As more entrepreneurs, like Ms. Cabot, approach retirement—about 30% of the nation's business owners are 55 or older, according to the U.S. Small Business Administration—many are choosing to sell their companies to their employees, rather than outside buyers.
In the alphabet soup of company forms (S-Corp, C-Corp, LLC, LLP, LP, LTD., and so on and so forth) there is a growing turn toward a slightly more obscure acronym: the ESOP.
So, what is an ESOP, what can it do, and is it right for your business?
ESOPs, or Employee Stock Ownership Plans, are a tricky breed. Essentially, an ESOP is a tool recently highlighted by Congress and featured by The Wall Street Journal in an article titled “Founders Cash Out, but Do Workers Gain?” Planning to exit a business is all about doing one of two things; either restructuring the business or selling it outright. With an ESOP you accomplish both goals and build the company around the very employees that compose the company in the first place.
Rather than going out and hunting for a buyer, the employees become vested in the stock ownership of their own company. In turn, the ownership stake simultaneously becomes a retirement asset while the ownership of the founder is bought out.

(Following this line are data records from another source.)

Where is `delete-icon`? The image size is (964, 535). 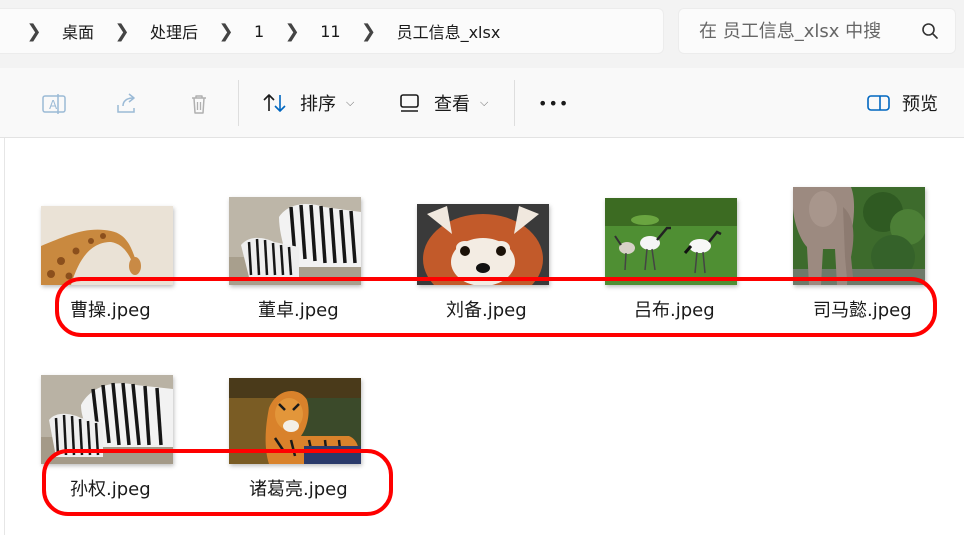 delete-icon is located at coordinates (199, 104).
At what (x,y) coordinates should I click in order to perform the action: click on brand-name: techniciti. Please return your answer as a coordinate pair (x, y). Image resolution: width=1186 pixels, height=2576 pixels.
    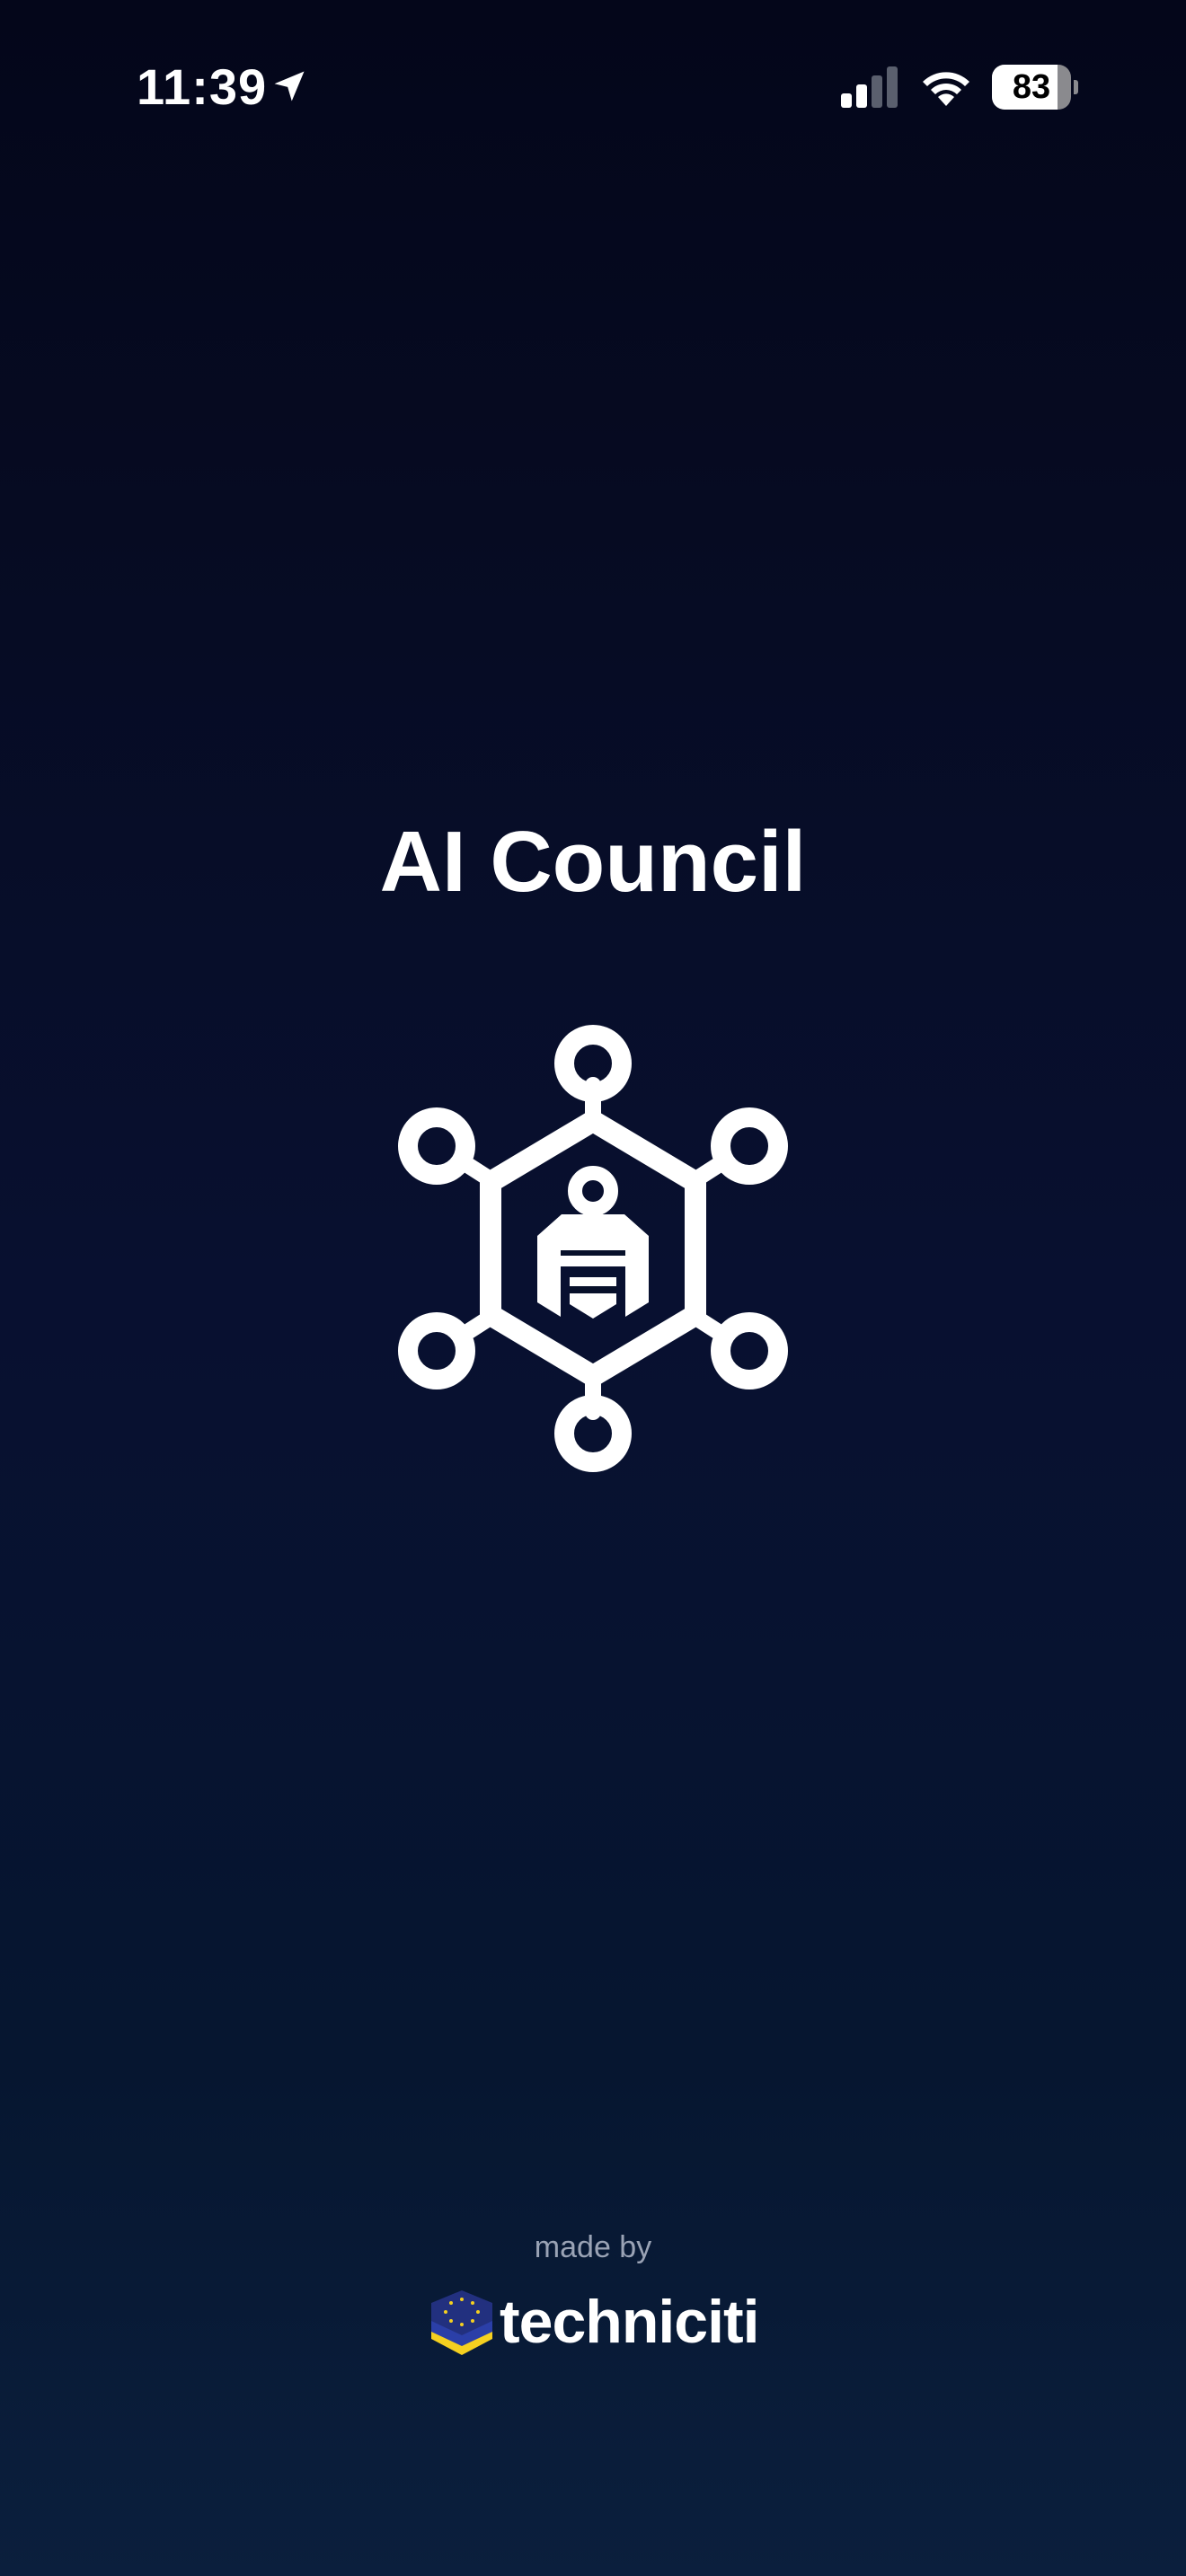
    Looking at the image, I should click on (630, 2322).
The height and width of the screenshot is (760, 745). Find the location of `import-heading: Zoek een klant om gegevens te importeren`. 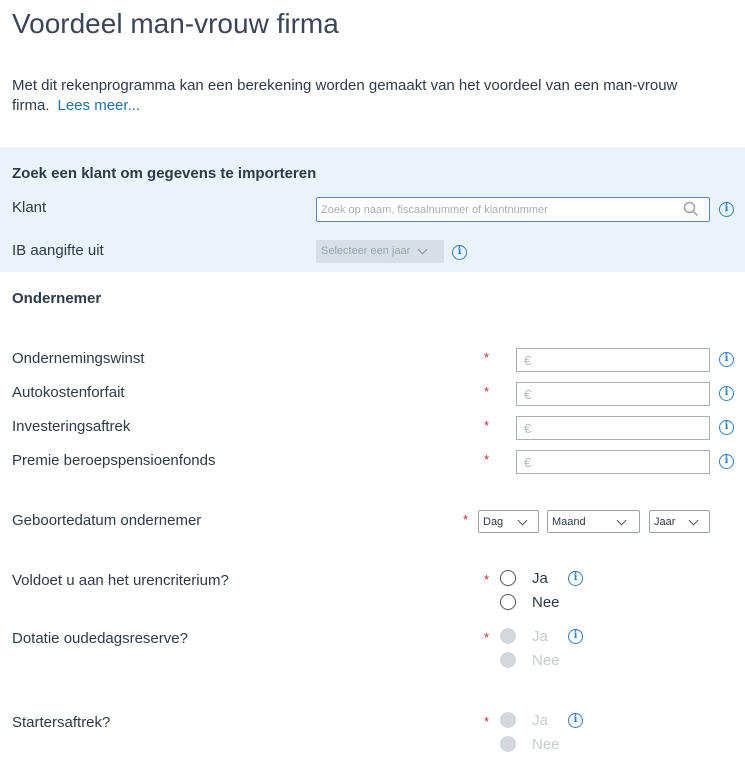

import-heading: Zoek een klant om gegevens te importeren is located at coordinates (164, 174).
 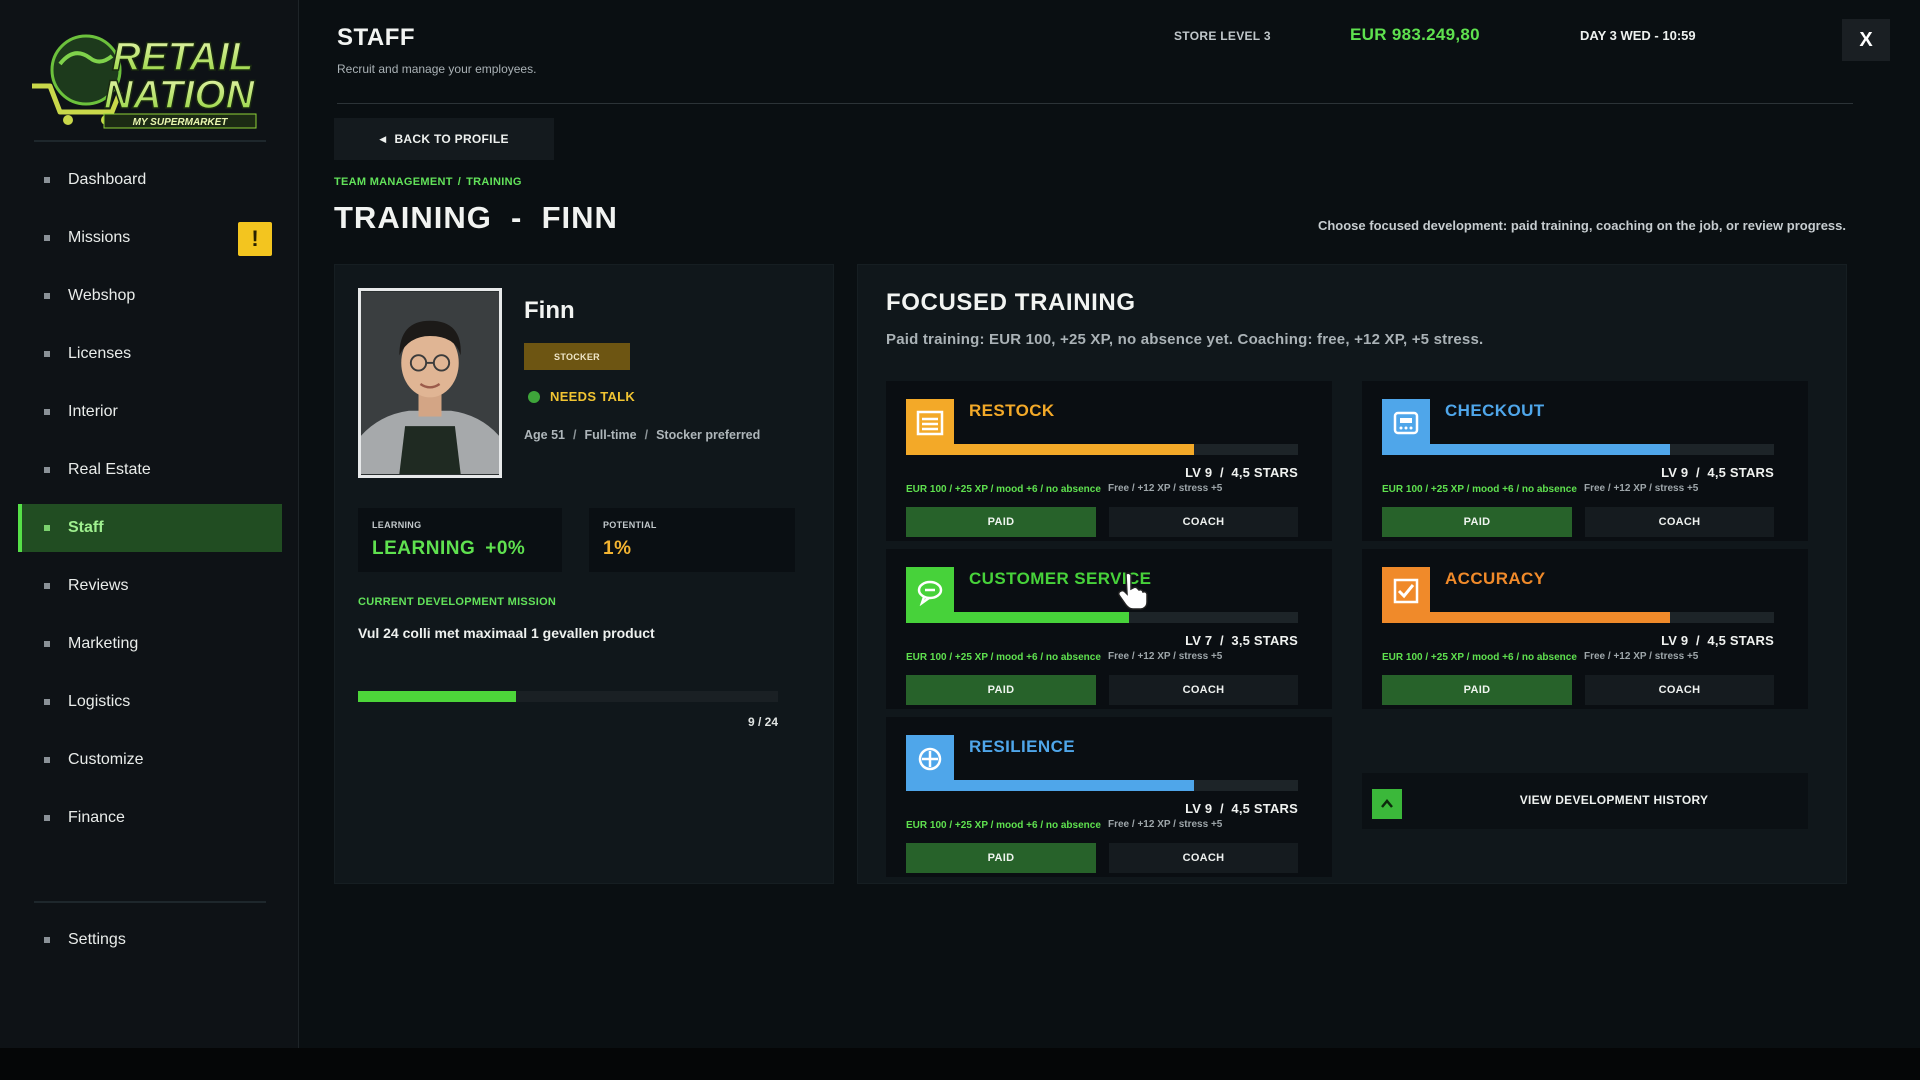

Now, if you are already familiar with this approach, it may be worth reading the original article since there are certain limitations affecting the employees-turned-owners. The article gives examples of how an ESOP can work a win-win for all concerned under the right circumstances. These examples include Bob’s Red Mill, for example, or, from a different industry, Manson Construction Co.
ESOPS have been a powerful tool in an otherwise soft market for business transfers. Accordingly, ESOPS are worth a good look, and then even a second look, as a unique and proven business succession strategy.
Reference: The Wall Street Journal (April 17, 2013) “Founders Cash Out, but Do Workers Gain?”